Therefore, this study aims to investigate how fitness social media use influences individuals’ exercise behavior through its effects on intrinsic motivation and exercise intention. Based on the above theoretical foundations and research objectives, this study integrates Self-Determination Theory (SDT) and the Theory of Planned Behavior (TPB) to construct a chained mediation model. This model offers a comprehensive perspective on how emotional and cognitive processes jointly mediate the relationship between social media engagement and physical activity.

Accordingly, the following research hypotheses are proposed (Figure 1):

Figure 1
Diagram showing the relationship between four concepts: Fitness Social Media Use, Intrinsic Motivation, Exercise Intention, and Exercise Behavior. Arrows indicate the hypothesized interactions H1 to H4. The note below explains each hypothesis path, showing how fitness social media use influences exercise behavior directly and indirectly through intrinsic motivation and exercise intention.

Figure 1. Chained mediation model of the effect of fitness social media use on exercise behavior. Fitness Social Media Use → Exercise Behavior (H1), Fitness Social Media Use → Intrinsic Motivation → Exercise Behavior (H2), Fitness Social Media Use → Exercise Intention → Exercise Behavior (H3), Fitness Social Media Use → Intrinsic Motivation → Exercise Intention → Exercise Behavior (H4).

H1: Fitness social media use positively predicts individuals’ exercise behavior.

H2: Intrinsic motivation mediates the relationship between fitness social media use and exercise behavior.

H3: Exercise intention mediates the relationship between fitness social media use and exercise behavior.

H4: Intrinsic motivation and exercise intention jointly serve as chained mediators in the relationship between fitness social media use and exercise behavior.

2 Materials and methods

2.1 Research design and participants

This study was conducted in April 2025 using a snowball sampling method. Members of the research team distributed an online electronic questionnaire targeting individuals who use social media and engage in regular physical exercise. The survey was open for 1 month. Prior to participation, respondents were given a brief overview of the general purpose of the study, although specific research questions were not disclosed. All participants provided informed consent before completing the questionnaire. A total of 467 questionnaires were collected.
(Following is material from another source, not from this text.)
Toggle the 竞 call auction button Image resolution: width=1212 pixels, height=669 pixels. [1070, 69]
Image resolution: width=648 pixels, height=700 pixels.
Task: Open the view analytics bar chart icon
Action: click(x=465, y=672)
After excluding 27 incomplete responses and 15 questionnaires identified through manual screening as lacking response validity, 425 valid responses were retained for subsequent data analysis.

2.2 Instruments and measures

2.2.1 Intrinsic motivation

Intrinsic motivation was measured using three subdimensions, Interest/Enjoyment, Challenge, and Competence, from the Exercise Motivations Inventory-2 (EMI-2). Each subdimension included three items, resulting in a total of nine items. Responses were rated on a 5-point Likert scale (1 = strongly disagree, 5 = strongly agree). The EMI-2, developed by Markland and Ingledew (1997), has been widely applied in the field of exercise psychology (Markland and Ingledew, 1997). Grounded in Self-Determination Theory (SDT), the scale conceptualizes intrinsic motivation as a behavioral driver stemming from interest in the activity itself, the pursuit of challenge, and the desire for personal competence development.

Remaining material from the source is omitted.